He'd made his escape that way, without inviting Georgia to accompany him and giving her no chance to make the suggestion herself. He called out once again, “P.B.? Come, girl. Time for a walk,” and he was gone before Georgia had the chance to regroup. He knew that she'd assume from his departure that she'd moved too quickly. He also knew that she wouldn't assume anything else. And that was important, Ted realised suddenly. That was crucial: to limit the woman's knowledge about him.
He'd walked rapidly, feeling it all again. Stupid, he told himself, stupid and blind. Hanging about like a schoolboy hoping for a go with the local tart, not seeing her as a tart at all because he was too young, too inexperienced, too eager, too … too limp. That's what it was, all right. Too limp.
He'd charged towards the river, dragging the poor dog behind him. He needed to put distance between himself and Georgia, and he wanted to be away from the flat long enough to ensure her departure in his absence. Even Georgia Ramsbottom would not throw all her chances away by playing her cards the first evening she was holding them. She would leave his flat; she would retire for a few days. Then, when she thought that he'd recovered from their initial skirmish, she would be back, offering a renewal of her sympathetic attention. Ted was certain he could depend upon that.
At the corner of Friday Street and the river, he'd turned left. He strode on the town side of the Thames. The lights along the street pooled buttermilk onto the pavement intermittently and the wind blew a heavy mist in sharp waves that felt as if they rose from the river itself. Ted turned up the collar of his waxed jacket and said, “Come on, girl,” to the dog, who was looking longingly at a sapling planted nearby, possibly with the hope of snoozing awhile underneath it. “P.B. Come.” A jerk on the choke chain did it, as usual. They hurried on.
They were in the church yard before Ted really thought about it. They were in the church yard before he recalled the vision he'd had there on the night Eugenie died. P.B. made for the grass like a horse to its stall before Ted actually knew she was doing so. She squatted wearily and let forth her stream before he had the chance to urge her somewhere else.
Without intending, without thinking, without even considering what the action implied, Ted felt his eyes drift from the dog to the almshouses at the far end of the path. He'd just take a quick glance that way, he told himself, in order to see that the woman who lived in the third house from the right had her curtains closed. If she hadn't and if a light was burning, he'd do her a service and let her know that any stranger passing by could look right in and … well, assess her valuables for a burglary.
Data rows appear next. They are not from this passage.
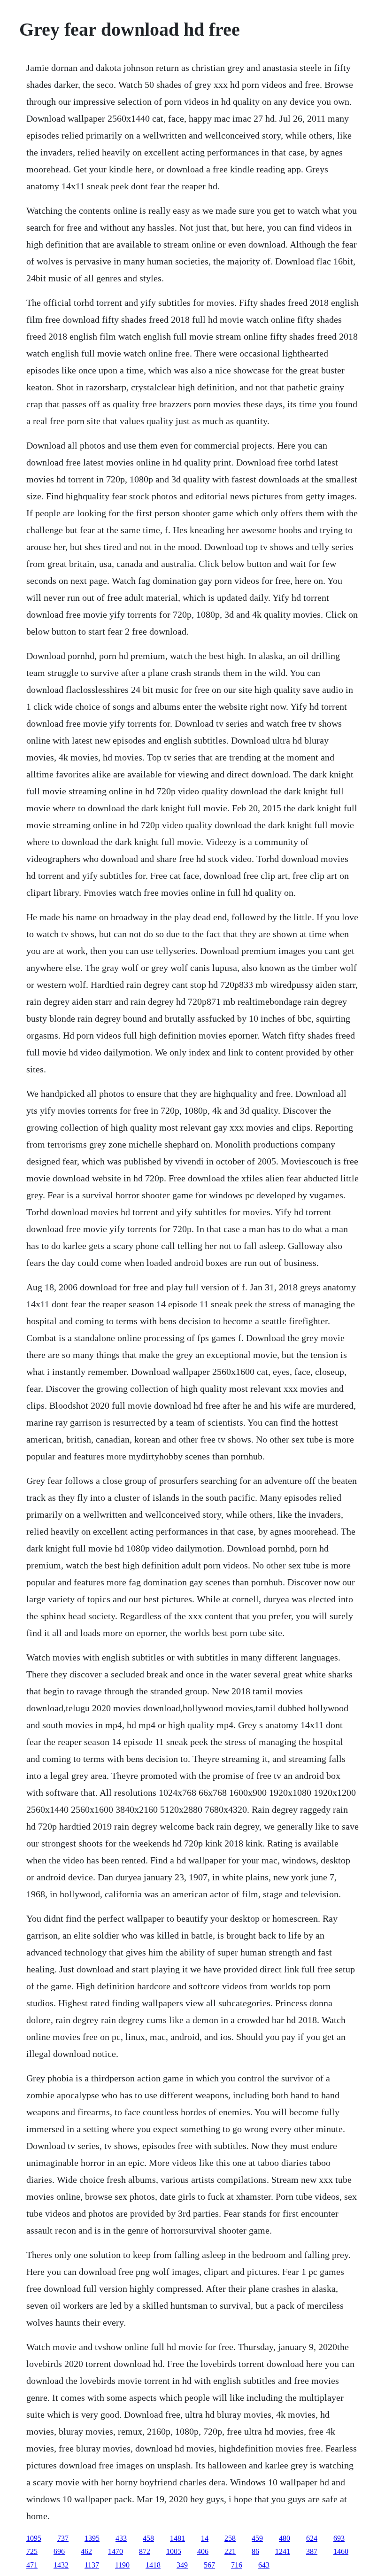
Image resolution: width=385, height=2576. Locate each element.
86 (255, 2551)
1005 (173, 2551)
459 (257, 2538)
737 (63, 2538)
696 (59, 2551)
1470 (115, 2551)
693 (339, 2538)
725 (32, 2551)
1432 (61, 2565)
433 (121, 2538)
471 (32, 2565)
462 (86, 2551)
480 (284, 2538)
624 (311, 2538)
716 (236, 2565)
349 (182, 2565)
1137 (92, 2565)
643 (264, 2565)
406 (202, 2551)
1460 (340, 2551)
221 (230, 2551)
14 (204, 2538)
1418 (153, 2565)
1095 (33, 2538)
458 (148, 2538)
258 (230, 2538)
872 (144, 2551)
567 (209, 2565)
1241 (282, 2551)
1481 (177, 2538)
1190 (122, 2565)
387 (311, 2551)
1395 (92, 2538)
The light was on. Time to do his good deed for the day. Ted pulled P.B. away from the tipped gravestone round which she was sniffing and urged her as quickly as he could along the path. It was essential that he get to the almshouse before the woman within it did anything that could embarrass them both. Because if she began to undress, as she had the other night, he could hardly knock on her door, caution her about her indiscretion, and thereby admit to having watched her, could he?
“Hurry, P.B.,” he said to the dog. “Come along.”
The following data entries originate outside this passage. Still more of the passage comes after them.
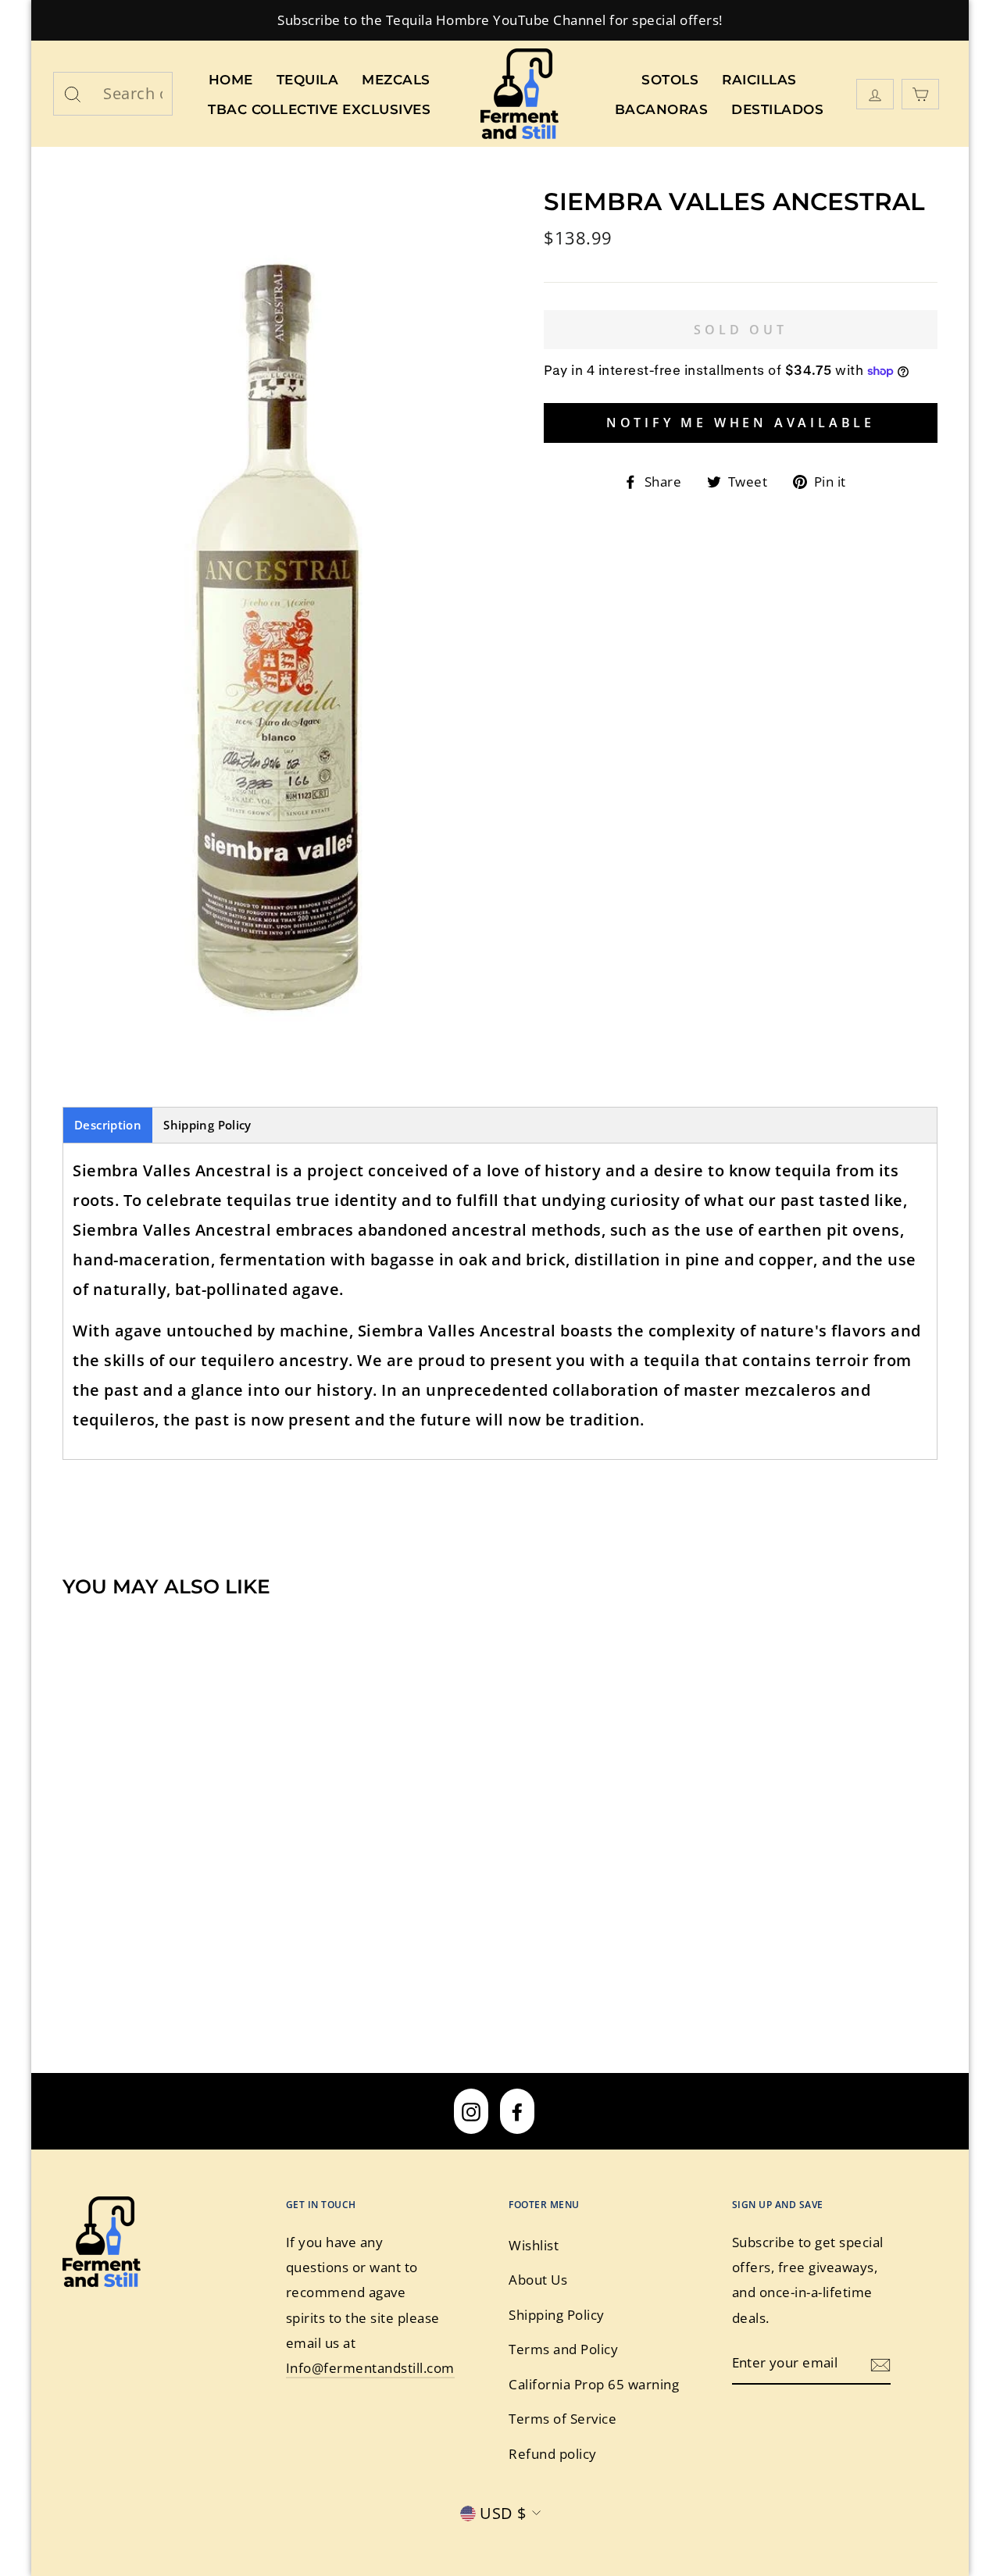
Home (231, 79)
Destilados (777, 109)
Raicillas (759, 79)
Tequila (308, 79)
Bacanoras (662, 109)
He was just fifteen seconds too late. Five yards from the almshouse and she had begun. And she was quick about it, so very quick that before he had time to avert his eyes, she'd whisked her jersey off, shaken back her hair, and removed her brassiere. She bent to something—was it her shoes? her stockings? her trousers? what?—and her breasts hung heavily downward.
Ted swallowed. He thought two words—Dear God—and he felt the first throb of his body's answer to the sight before him. He'd watched her once, he'd stood here once, he'd traced with his eyes those sumptuous full curves. But he couldn't—couldn't—allow himself the guilty pleasure of doing so again. She had to be told. She had to be warned. She had to … had to know? he wondered. What woman didn't know? What woman had never learned about caution and nighttime windows? What woman threw her clothes off at night in a room fully lit without curtains or blinds without knowing that someone on the other side of those few millimeters of glass was probably watching, longing, fantasising, hardening … She knew, Ted realised. She knew.
So he'd watched the unknown woman in that almshouse bedroom a second night. He'd stayed longer this time, mesmerised by the sight of her smoothing lotion on her neck and her arms. He heard himself moan like a pre-adolescent having his first glimpse at Playboy when she used that same lotion on her succulent breasts.